-- START --

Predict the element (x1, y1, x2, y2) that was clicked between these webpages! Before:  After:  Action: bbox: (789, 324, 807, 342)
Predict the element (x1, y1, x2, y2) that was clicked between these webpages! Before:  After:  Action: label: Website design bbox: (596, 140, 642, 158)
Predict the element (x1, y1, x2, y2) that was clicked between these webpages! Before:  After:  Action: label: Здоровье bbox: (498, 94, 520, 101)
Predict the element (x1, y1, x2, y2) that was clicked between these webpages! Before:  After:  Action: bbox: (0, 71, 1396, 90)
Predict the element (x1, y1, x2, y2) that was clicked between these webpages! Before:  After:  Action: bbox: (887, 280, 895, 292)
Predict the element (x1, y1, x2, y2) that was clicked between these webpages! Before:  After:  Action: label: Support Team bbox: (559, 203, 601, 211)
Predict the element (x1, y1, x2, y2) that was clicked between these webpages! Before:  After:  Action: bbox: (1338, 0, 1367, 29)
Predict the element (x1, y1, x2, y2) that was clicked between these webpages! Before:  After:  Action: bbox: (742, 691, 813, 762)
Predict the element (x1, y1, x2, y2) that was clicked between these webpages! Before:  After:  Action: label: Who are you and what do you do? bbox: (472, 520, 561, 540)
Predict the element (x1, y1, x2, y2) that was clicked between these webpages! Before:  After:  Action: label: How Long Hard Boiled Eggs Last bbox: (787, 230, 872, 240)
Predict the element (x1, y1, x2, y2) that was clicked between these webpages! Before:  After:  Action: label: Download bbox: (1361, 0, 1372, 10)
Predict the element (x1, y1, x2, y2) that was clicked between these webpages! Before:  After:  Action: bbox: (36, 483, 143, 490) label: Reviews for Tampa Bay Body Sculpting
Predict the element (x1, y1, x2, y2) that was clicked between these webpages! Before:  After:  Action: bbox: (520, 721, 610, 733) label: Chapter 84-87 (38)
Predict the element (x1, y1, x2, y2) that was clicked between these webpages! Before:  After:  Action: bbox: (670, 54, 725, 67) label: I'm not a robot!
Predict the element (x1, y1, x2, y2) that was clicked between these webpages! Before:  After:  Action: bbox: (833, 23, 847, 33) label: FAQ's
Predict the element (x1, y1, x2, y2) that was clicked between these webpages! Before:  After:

-- END --

▶ _To be done_: Rewrite every item above, changing "webpages" to "web pages" and leaving all else untouched.

▶ _Output of the task_:
Predict the element (x1, y1, x2, y2) that was clicked between these web pages! Before:  After:  Action: bbox: (789, 324, 807, 342)
Predict the element (x1, y1, x2, y2) that was clicked between these web pages! Before:  After:  Action: label: Website design bbox: (596, 140, 642, 158)
Predict the element (x1, y1, x2, y2) that was clicked between these web pages! Before:  After:  Action: label: Здоровье bbox: (498, 94, 520, 101)
Predict the element (x1, y1, x2, y2) that was clicked between these web pages! Before:  After:  Action: bbox: (0, 71, 1396, 90)
Predict the element (x1, y1, x2, y2) that was clicked between these web pages! Before:  After:  Action: bbox: (887, 280, 895, 292)
Predict the element (x1, y1, x2, y2) that was clicked between these web pages! Before:  After:  Action: label: Support Team bbox: (559, 203, 601, 211)
Predict the element (x1, y1, x2, y2) that was clicked between these web pages! Before:  After:  Action: bbox: (1338, 0, 1367, 29)
Predict the element (x1, y1, x2, y2) that was clicked between these web pages! Before:  After:  Action: bbox: (742, 691, 813, 762)
Predict the element (x1, y1, x2, y2) that was clicked between these web pages! Before:  After:  Action: label: Who are you and what do you do? bbox: (472, 520, 561, 540)
Predict the element (x1, y1, x2, y2) that was clicked between these web pages! Before:  After:  Action: label: How Long Hard Boiled Eggs Last bbox: (787, 230, 872, 240)
Predict the element (x1, y1, x2, y2) that was clicked between these web pages! Before:  After:  Action: label: Download bbox: (1361, 0, 1372, 10)
Predict the element (x1, y1, x2, y2) that was clicked between these web pages! Before:  After:  Action: bbox: (36, 483, 143, 490) label: Reviews for Tampa Bay Body Sculpting
Predict the element (x1, y1, x2, y2) that was clicked between these web pages! Before:  After:  Action: bbox: (520, 721, 610, 733) label: Chapter 84-87 (38)
Predict the element (x1, y1, x2, y2) that was clicked between these web pages! Before:  After:  Action: bbox: (670, 54, 725, 67) label: I'm not a robot!
Predict the element (x1, y1, x2, y2) that was clicked between these web pages! Before:  After:  Action: bbox: (833, 23, 847, 33) label: FAQ's
Predict the element (x1, y1, x2, y2) that was clicked between these web pages! Before:  After:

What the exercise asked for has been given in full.